SPD Kisslegg - Bad Wurzach

Politischer Martini der SPD-Bundestagsfraktion in Wolfegg

Veröffentlicht am 19.11.2010 in Presseecho

Dr. Peter Clement, Otto Ziegler, MdB Dr. Casten Sieling, Christel Ulmer und MdB Martin Gerster. Foto: Hoffmann

Zum Politischen Martini hatte die SPD-Bundestagsfraktion nach Wolfegg eingeladen. „Wege aus der Finanzkrise“, ein Vortrag des Bremer Bundestagsabgeordneten Dr. Carsten Sieling, sollte im Mittelpunkt stehen, doch die Tagespolitik in Berlin verschob die Gewichte.

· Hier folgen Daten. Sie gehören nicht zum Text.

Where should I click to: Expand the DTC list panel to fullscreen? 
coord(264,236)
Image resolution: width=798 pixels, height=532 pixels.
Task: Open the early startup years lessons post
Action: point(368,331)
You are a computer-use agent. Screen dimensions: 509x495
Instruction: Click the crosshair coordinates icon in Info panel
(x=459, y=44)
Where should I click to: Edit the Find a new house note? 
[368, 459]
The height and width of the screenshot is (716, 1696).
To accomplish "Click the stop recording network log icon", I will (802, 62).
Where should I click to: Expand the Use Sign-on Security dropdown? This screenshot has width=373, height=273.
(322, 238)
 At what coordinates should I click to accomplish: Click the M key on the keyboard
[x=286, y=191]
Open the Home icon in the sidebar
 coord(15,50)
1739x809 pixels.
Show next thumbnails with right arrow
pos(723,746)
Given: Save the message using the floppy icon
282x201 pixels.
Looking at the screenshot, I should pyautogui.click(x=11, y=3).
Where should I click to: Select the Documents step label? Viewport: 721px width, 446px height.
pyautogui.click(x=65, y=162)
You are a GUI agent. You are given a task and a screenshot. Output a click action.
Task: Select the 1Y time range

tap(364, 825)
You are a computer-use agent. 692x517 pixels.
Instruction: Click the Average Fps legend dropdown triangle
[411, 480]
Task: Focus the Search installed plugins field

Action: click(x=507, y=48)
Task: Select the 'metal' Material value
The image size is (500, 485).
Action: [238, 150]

Seit mehr als einem Jahrzehnt gehört der Politische Martini zu den Veranstaltungen der SPD im Landkreis Ravensburg. Ins Leben gerufen von Rudolf Bindig, MdB und zu der Zeit Kreisvorsitzender der SPD, und seines Kollegen Matthias Weisheit, hat sich der Politische Martini als beliebter Treffpunkt der Genossen etabliert. Als klar wurde, dass Referent Sieling mit erheblicher Verspätung in Wolfegg eintreffen würde, übernahm der Biberacher SPD-Bundestagsabgeordnete Martin Gerster den weiteren Part des Programms. Viel Lob verteilte er an den neuen Kreisvorsitzenden Otto Ziegler, der sich mit „unglaublich großem Engagement“ ins Zeug gelegt habe. Mit Peter Clement (Isny) und Christel Ulmer (Ravensburg) seien in beiden Wahlkreisen motivierte Kandidaten zur Landtagswahl aufgestellt.
„Wo steht die SPD und wie geht es weiter?“ fragte Gerster und dann unternahm der eloquente Redner einen Streifzug durch die aktuelle Landes- und Bundespolitik. In Kurzinterviews fühlte der stellvertretende Kreisvorsitzende Dr. Michael Hermann den Landtagskandidaten Clement und Ulmer auf den Zahn. Beide versicherten, schon mitten im Wahlkampf zu sein. Peter Clement, Mediziner und Kreistagsmitglied, legt seinen Schwerpunkt auf die Gesundheitspolitik und den Erhalt kleinerer Krankenhäuser. Die Erzieherin Christl Ulmer sieht die Bildungspolitik als ihren Schwerpunkt.
Verspätet traf Sieling ein. „Ich kenne das Gedicht vom Ritt über den Bodensee, jetzt habe ich aber persönlich den Ritt vom Bodensee ins Allgäu erlebt, über Hügel, Kuppen und Kurven“, brachte das Nordlicht die Allgäuer sofort auf seine Seite.